Now that we have a way to persist the state of our GenServer, we need to make sure that it's restored when the node starts as well as ensuring that the state is saved when the node shuts down. This will rely on the init/1 function and a terminate/2 function.

defmodule MyApp.ManagedQueue do
  use GenServer

  alias MyApp.QueueManagerSnapshots

  @tick_interval 1000
  @queue_threshold 10

  def start_link(opts) do
    GenServer.start_link(__MODULE__, opts, name: __MODULE__)
  end

  def init(_) do
    # Enable the GenServer to receive shutdown signals
    Process.flag(:trap_exit, true)
    schedule_tick()
    {:ok, QueueManagerSnapshots.get_latest_snapshot(__MODULE__) || []}
  end

  def handle_info(:tick, state) do
    # check the length of the state and if it's above the threshold, do something
    if length(state) > @queue_threshold do
      some_logic_with_the_state(state)
      schedule_tick()
      {:noreply, []}
    else
      schedule_tick()
      {:noreply, state}
    end
  end

  def handle_cast({:enqueue, item}, state) do
    {:noreply, [item | state]}
  end

  # Handle graceful shutdown
  def terminate(_reason, state) do
    QueueManagerSnapshots.create_snapshot(__MODULE__, state)
  end

  defp schedule_tick do
    Process.send_after(self(), :tick, @tick_interval)
  end
end

In the example above we have two key pieces of the implementation to focus on. Firstly, when the GenServer starts, it will call into the QueueManagerSnapshots module to get the latest snapshot of the state. If there is no snapshot, then the GenServer will start with an empty list. If there is a snapshot, then the GenServer will start with the snapshot from the database. The snapshot is a list of items that have not been processed by the queue manager. Secondly, we use Process.flag(:trap_exit, true) in the init/1 callback to ensure our GenServer can handle shutdown signals gracefully. When the system initiates a shutdown, OTP will call our terminate/2 callback before the process exits. This gives us an opportunity to create a final snapshot of the GenServer's state, which the QueueManagerSnapshots module will store in the database. When the system comes back up, this snapshot will be used to restore the GenServer's state.
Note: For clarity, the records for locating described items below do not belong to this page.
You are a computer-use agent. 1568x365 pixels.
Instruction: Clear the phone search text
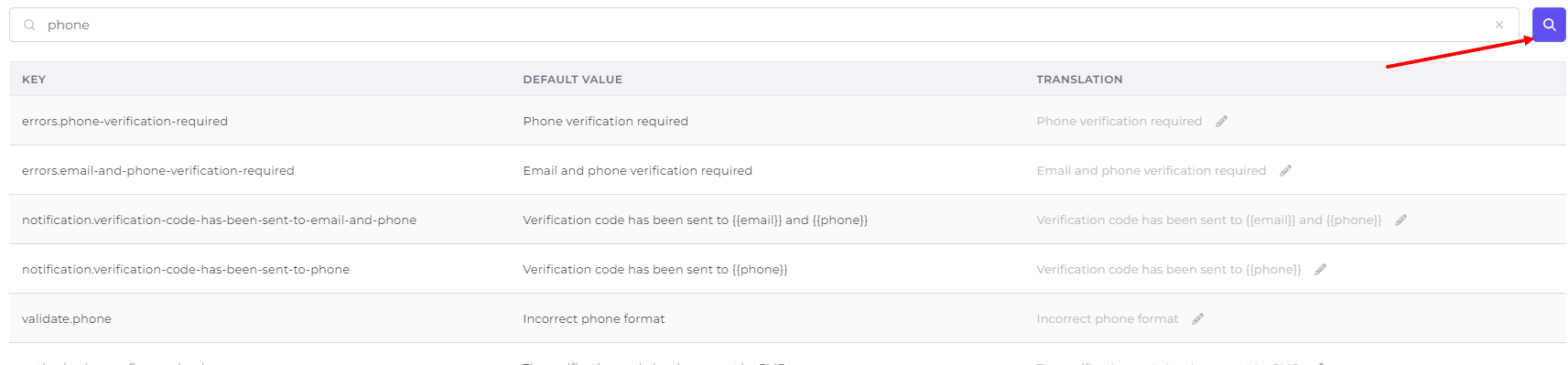1499,25
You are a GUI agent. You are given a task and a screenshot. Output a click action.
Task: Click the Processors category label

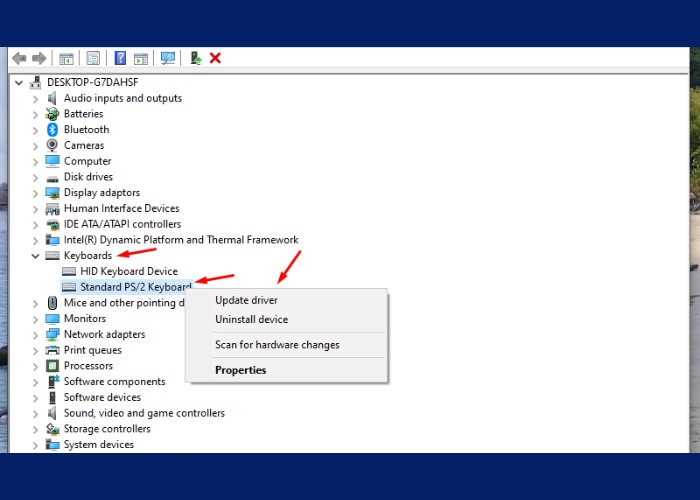88,366
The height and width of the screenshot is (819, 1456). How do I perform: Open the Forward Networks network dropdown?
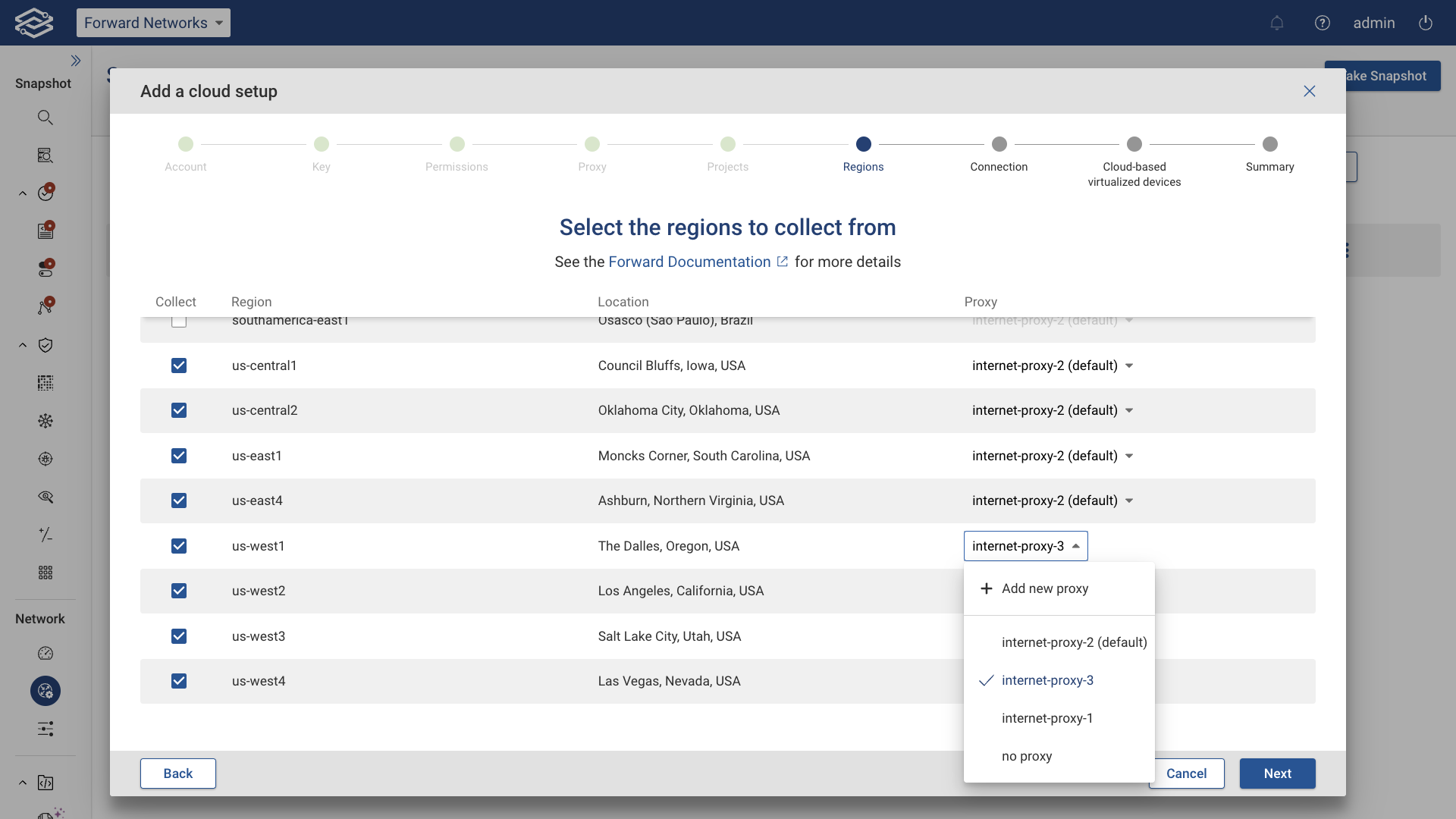pyautogui.click(x=153, y=23)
This pattern works exceedingly well for global singleton processes in a distributed Elixir environment. The snapshots are stored in the database and are restored when the system comes back up. This is a very simple example, but it is the basis for a lot of the complexity in distributed systems. I hope you enjoyed this and find it useful in your work as much as I have!